Gotay is a father of three who works at the Osceola County Jail. He is in the intensive care unit at Osceola Regional Medical Center, where a machine has been breathing for him since July 31.

When things got really bad for Gotay, doctors talked about putting him on ECMO - extracorporeal membrane oxygenation. It’s a machine that pumps blood out of your body, oxygenates it, and pumps it back in. It acts as an artificial heart and lungs to buy patients more time.

But Shanel and her step mother Tina Kuga Garrell say they couldn’t find a center that would take him.

“So we were calling all over at different hospitals: Pensacola, Gainesville, Mayo, all of them," Tina said.

“So we probably called over 50 places,” Shanel added.

COVID-19, and especially the Delta variant, are making younger patients sicker. More of these patients are candidates for ECMO because they are young. But there aren’t enough adult ECMO beds in Florida to meet the demand.

Dr. Ulyee Choe is the director of the Florida Department of Health in Pinellas County, on Florida’s west coast. He spoke to Pinellas County Commissioners last week.

“What I also heard this morning is that we are now out of adult ECMO capacity in the Tampa Bay region," Choe said. "And what ECMO is is it’s a cardiopulmonary bypass for severely damaged lungs. And there is no capacity for this at this time.”

Christine Stead is the CEO of ELSO, an umbrella organization that tracks data on ECMO centers worldwide. According to their COVID-19 map, there are currently 379 patients on ECMO nationwide. It's an extremely specialized treatment that is not done at every hospital.
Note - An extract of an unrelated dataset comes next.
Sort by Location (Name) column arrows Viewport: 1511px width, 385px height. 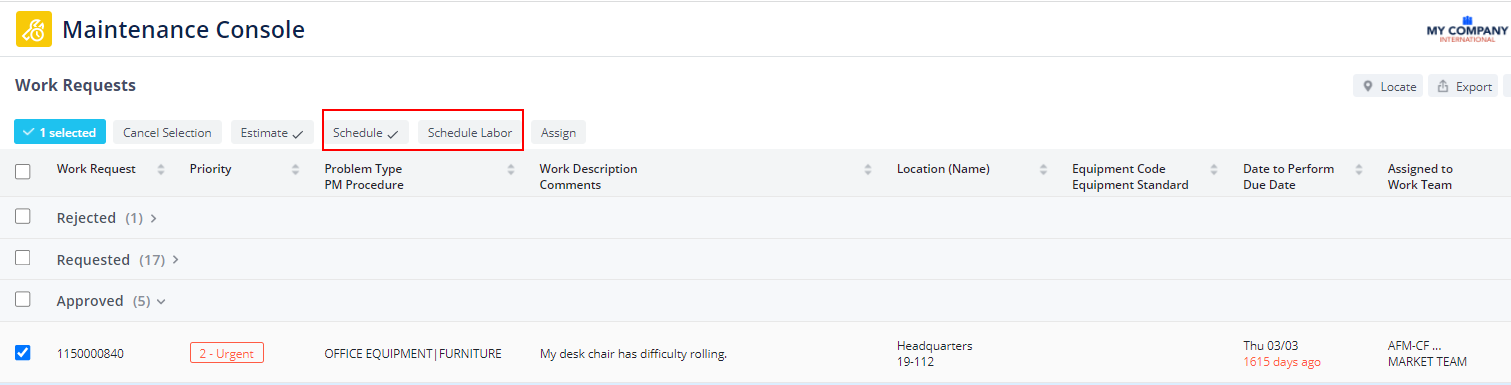pos(1043,169)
“Patients have been transported a lot of miles to get access to ECMO care," Stead said. "I think there was one recently in Florida that went up to Connecticut for care where there’s capacity right now.”

Her organization set up exchanges so ECMO centers can loan each other equipment. They are also trying to figure out why the death rate of COVID-19 patients on ECMO has recently increased to about 48 percent.

“That can be a variety of things, including patient selection," Stead said. "So that varies too, depending on where you are and what kind of resources you have. Some hospitals, once you get really busy, they have to make different kinds of decisions.”

For Glenn Gotay, he is still in the ICU with a tracheostomy. A machine is still breathing for him, but now the breathing tube goes through a hole in his neck.

Gotay was not fully vaccinated against COVID-19. His family says he got the first dose of the vaccine about a week before he got sick.

Shanel said that on the day Glenn told her he had tested positive for COVID-19, she went and got vaccinated herself.

"I mean, learning from all this - get vaccinated," Shanel said. "Also get your affairs in order. Because if you don't have insurance, if you don't have a health care proxy. You really have to get everything in order, even if you are young, because you don't know what could happen to you tomorrow.”

Glenn Gotay does not have health insurance. So the family is trying to raise money for his care on GoFundMe.